The book was found during a house clearance in the nearby town of Falcarragh.

. . . .

Senior library assistant Denis McGeady said he was stunned that the book had been returned after eight decades.

“I couldn’t believe my eyes on Friday morning when the book was returned to us after such a long time,” he said.

“It’s common to see books brought back two or maybe three years late – but this is unique.”

. . . .

He said the book was deemed to be very rare.

“This is a first edition of The White Owl – it was published in 1937 and borrowed that same year so was more than likely brand new at the time it was borrowed.”

. . . .

Fines for overdue book returns were abolished in all Irish public libraries in January.

Link to the rest at The BBC

A Gift from a Stranger Tucked into a Book

From CNN:

Ashley Jost and her friends had just made a pledge to read more books. A week later, a self-help book caught her eye while shopping at a Target in Columbia, Missouri. The 27-year-old bought the book, “Girl, Stop Apologizing,” and began reading it when she got home. There was a surprise waiting for her inside.

“I was sitting on the couch and the dog started barking at God-knows-what,” Jost told CNN. “I tossed the book down to chase after the dog and five dollars fell out on the floor.”

She knew the cash wasn’t hers because she doesn’t carry any, she said. When the college administrator started thumbing through the pages, she found a neon pink Post-it note stuck inside with a handwritten message.

. . . .

The note read: “I was having a tough day. I thought maybe I could brighten someone else’s with this little surprise. Go buy a coffee, a donut or a face mask. Practice some self-care today. Remember that you are loved. You are amazing. You are strong. Love, Lisa.”

Jost was deeply moved.

“Random acts of kindness typically happen to strangers on the internet, not to me.”

. . . .

She felt obligated to share the note.

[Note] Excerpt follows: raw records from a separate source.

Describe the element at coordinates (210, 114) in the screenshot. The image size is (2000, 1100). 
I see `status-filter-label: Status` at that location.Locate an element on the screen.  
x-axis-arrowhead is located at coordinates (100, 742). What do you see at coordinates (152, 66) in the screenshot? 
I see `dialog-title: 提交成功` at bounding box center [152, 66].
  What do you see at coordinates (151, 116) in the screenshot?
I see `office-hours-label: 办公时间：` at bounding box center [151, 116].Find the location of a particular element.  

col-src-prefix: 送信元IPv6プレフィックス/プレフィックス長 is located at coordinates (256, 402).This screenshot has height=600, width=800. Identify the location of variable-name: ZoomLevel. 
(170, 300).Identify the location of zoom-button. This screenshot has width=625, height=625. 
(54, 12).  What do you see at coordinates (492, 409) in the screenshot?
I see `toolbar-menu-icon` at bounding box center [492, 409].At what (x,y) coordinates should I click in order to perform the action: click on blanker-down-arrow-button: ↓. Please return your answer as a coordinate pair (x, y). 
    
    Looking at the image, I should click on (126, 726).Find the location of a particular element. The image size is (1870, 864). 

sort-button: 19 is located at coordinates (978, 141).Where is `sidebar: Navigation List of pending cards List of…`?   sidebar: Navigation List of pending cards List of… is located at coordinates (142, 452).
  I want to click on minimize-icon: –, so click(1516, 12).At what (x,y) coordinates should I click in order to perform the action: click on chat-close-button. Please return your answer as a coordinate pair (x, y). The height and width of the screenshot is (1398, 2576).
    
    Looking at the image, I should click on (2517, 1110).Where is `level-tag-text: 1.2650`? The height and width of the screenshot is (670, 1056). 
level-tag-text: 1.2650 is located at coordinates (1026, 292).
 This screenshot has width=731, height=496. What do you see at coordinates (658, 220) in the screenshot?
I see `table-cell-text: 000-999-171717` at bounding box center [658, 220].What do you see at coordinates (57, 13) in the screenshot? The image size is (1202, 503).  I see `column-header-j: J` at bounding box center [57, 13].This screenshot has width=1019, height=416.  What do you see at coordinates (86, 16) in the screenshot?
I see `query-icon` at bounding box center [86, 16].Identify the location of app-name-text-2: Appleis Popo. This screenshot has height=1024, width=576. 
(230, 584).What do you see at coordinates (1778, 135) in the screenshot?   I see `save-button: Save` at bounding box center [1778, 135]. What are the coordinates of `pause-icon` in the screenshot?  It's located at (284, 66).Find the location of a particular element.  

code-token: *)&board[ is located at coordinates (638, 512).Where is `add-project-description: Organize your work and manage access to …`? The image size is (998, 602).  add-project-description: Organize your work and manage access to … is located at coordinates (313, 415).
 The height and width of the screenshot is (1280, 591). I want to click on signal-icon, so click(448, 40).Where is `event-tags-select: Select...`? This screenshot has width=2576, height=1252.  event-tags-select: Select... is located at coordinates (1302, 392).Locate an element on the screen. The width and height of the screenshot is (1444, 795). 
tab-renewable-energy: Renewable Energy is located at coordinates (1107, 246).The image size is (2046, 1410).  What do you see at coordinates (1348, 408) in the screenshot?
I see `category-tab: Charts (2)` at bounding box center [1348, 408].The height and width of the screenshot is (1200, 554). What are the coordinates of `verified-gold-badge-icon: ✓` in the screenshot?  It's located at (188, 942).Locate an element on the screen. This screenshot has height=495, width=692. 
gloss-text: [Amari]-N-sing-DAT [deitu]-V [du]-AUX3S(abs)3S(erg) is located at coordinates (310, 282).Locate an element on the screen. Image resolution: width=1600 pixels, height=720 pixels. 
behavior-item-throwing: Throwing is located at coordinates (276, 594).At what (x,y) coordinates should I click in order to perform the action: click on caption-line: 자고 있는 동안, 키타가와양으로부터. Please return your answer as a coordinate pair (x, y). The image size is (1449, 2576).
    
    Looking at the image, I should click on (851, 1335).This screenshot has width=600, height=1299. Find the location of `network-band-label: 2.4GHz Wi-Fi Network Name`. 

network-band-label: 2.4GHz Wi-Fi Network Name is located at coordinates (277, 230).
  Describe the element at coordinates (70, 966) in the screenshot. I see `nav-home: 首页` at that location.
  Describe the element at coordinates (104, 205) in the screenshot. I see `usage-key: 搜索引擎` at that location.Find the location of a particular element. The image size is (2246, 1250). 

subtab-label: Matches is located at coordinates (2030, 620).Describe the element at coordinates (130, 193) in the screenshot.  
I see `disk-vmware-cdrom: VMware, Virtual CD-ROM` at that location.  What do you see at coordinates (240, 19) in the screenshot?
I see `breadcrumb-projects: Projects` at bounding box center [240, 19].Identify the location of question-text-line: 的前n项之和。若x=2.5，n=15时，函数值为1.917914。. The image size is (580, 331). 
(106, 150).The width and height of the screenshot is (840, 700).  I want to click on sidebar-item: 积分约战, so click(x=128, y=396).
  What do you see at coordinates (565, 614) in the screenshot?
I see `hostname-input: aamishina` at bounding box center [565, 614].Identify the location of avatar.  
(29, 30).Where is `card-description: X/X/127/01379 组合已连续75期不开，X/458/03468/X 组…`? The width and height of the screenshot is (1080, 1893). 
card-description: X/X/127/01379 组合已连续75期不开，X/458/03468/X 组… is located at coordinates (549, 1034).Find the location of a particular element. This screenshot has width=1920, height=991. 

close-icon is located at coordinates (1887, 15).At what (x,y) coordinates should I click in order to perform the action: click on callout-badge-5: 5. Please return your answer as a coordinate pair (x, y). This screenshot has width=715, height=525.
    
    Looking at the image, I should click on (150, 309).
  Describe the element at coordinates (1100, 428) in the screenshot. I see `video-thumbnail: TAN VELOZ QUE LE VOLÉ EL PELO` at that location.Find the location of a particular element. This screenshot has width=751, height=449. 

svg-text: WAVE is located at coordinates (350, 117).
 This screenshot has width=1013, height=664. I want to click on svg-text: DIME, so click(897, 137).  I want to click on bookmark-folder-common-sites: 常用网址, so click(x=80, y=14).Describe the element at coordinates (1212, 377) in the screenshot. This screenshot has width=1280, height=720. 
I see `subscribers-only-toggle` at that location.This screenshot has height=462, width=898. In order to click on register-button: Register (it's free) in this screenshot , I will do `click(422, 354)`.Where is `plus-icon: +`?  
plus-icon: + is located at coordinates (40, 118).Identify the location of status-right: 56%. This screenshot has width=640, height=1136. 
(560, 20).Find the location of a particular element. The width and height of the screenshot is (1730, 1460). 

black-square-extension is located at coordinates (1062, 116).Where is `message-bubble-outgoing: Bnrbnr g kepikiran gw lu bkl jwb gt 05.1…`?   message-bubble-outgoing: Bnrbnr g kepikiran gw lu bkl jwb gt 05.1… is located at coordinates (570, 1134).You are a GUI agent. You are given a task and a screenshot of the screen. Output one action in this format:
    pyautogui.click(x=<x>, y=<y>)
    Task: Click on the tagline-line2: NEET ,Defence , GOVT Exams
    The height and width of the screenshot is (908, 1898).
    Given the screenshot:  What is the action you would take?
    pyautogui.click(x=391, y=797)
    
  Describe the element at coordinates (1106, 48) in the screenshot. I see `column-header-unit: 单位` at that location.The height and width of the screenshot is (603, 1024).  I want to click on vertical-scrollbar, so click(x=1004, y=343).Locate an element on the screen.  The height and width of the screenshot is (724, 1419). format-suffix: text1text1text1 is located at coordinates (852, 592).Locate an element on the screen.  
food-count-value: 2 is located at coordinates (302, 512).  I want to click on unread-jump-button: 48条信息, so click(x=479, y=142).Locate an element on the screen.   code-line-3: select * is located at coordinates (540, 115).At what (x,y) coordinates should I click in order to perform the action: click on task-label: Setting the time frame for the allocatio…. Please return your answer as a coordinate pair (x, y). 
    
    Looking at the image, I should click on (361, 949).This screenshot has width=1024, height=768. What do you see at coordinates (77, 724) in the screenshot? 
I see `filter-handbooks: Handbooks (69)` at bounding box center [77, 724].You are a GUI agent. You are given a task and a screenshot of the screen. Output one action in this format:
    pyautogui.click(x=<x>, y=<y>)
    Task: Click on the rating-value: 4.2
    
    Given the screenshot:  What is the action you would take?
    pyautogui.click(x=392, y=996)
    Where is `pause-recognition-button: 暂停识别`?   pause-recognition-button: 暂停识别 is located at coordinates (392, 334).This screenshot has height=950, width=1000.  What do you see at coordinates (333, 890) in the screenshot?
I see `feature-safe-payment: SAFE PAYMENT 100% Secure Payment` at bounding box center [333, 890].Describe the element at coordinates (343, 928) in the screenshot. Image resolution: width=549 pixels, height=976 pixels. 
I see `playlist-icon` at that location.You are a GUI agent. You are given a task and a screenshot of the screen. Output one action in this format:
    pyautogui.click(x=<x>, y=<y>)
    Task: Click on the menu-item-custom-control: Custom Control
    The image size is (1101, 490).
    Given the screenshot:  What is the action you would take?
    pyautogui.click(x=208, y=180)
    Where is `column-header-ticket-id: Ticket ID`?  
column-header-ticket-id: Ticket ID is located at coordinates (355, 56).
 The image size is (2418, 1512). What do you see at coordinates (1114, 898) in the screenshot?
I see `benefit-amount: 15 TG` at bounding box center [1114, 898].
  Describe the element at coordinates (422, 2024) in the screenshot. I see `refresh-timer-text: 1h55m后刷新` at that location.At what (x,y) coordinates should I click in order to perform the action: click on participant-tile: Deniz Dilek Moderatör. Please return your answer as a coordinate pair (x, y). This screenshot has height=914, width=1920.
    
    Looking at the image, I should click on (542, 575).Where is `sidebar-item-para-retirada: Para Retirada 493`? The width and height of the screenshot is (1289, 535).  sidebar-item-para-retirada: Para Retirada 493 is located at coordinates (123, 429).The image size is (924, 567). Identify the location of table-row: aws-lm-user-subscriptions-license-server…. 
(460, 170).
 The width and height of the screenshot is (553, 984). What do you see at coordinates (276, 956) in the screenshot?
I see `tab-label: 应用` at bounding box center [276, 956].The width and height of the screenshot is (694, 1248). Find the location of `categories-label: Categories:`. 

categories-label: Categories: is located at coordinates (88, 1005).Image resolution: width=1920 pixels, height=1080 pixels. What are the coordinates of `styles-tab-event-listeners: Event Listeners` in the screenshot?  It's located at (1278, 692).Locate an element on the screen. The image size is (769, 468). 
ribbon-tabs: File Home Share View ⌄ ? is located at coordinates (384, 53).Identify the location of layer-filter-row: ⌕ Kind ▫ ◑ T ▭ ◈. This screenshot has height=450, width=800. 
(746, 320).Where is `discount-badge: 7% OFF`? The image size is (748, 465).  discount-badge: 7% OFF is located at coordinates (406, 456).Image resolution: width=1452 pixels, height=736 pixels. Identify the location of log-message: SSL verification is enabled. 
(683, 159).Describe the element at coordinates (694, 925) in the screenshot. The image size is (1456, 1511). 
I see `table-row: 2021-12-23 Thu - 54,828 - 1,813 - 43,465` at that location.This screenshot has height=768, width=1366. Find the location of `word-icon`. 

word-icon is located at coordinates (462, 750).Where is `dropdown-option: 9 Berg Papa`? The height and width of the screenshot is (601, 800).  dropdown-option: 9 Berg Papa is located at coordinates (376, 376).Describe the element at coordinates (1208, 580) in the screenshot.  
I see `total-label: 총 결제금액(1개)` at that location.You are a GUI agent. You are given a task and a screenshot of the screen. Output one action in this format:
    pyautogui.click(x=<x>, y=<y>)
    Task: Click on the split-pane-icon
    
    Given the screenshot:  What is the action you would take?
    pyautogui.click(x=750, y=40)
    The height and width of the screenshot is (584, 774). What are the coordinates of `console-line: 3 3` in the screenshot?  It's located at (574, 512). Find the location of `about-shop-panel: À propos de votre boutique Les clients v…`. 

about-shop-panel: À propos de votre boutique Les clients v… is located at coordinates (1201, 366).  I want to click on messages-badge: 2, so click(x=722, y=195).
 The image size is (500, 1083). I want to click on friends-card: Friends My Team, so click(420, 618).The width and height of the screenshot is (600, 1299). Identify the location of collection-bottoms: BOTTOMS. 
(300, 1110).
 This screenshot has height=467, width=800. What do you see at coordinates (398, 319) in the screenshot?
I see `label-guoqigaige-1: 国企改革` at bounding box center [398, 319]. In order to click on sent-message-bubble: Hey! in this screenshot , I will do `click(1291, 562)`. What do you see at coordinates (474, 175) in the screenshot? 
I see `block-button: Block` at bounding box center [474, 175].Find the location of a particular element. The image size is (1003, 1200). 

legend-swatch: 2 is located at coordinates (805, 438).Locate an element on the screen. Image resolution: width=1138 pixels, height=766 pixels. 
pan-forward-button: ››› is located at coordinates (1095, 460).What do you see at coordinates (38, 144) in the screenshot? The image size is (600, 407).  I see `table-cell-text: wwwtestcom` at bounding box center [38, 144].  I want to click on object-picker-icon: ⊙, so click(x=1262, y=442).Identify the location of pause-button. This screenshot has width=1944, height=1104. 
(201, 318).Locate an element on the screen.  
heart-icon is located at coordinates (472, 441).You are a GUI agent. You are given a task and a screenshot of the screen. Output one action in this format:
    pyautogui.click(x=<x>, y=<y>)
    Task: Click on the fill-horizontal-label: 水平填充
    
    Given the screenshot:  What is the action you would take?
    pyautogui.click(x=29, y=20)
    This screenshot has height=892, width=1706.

So she took a picture and posted it on her Twitter account. “It sort of caught fire,” she said.

A few of her friends shared it — and the local paper picked it up.

Even the book’s author, Rachel Hollis, encouraged her followers to pay it forward in their own ways.

. . . .

Jost’s tweet has been liked more than 3,000 times and shared around the world after the BBC got wind of the story. People are pledging their own random acts of kindness — including her.

Once a day for a week, Jost hid surprise love notes and “lots of Starbucks gift cards” totaling five dollars a day in coffee shops, restaurants and libraries. She felt her college town needed a pick-me-up.

“The end of the semester really is a challenging time for everyone — staff, faculty and students.”

Her stepdad bought groceries for the person behind him in line at a Walmart.

“He was shocked the person ran out after him and thanked him. It made his whole day,” said Jost.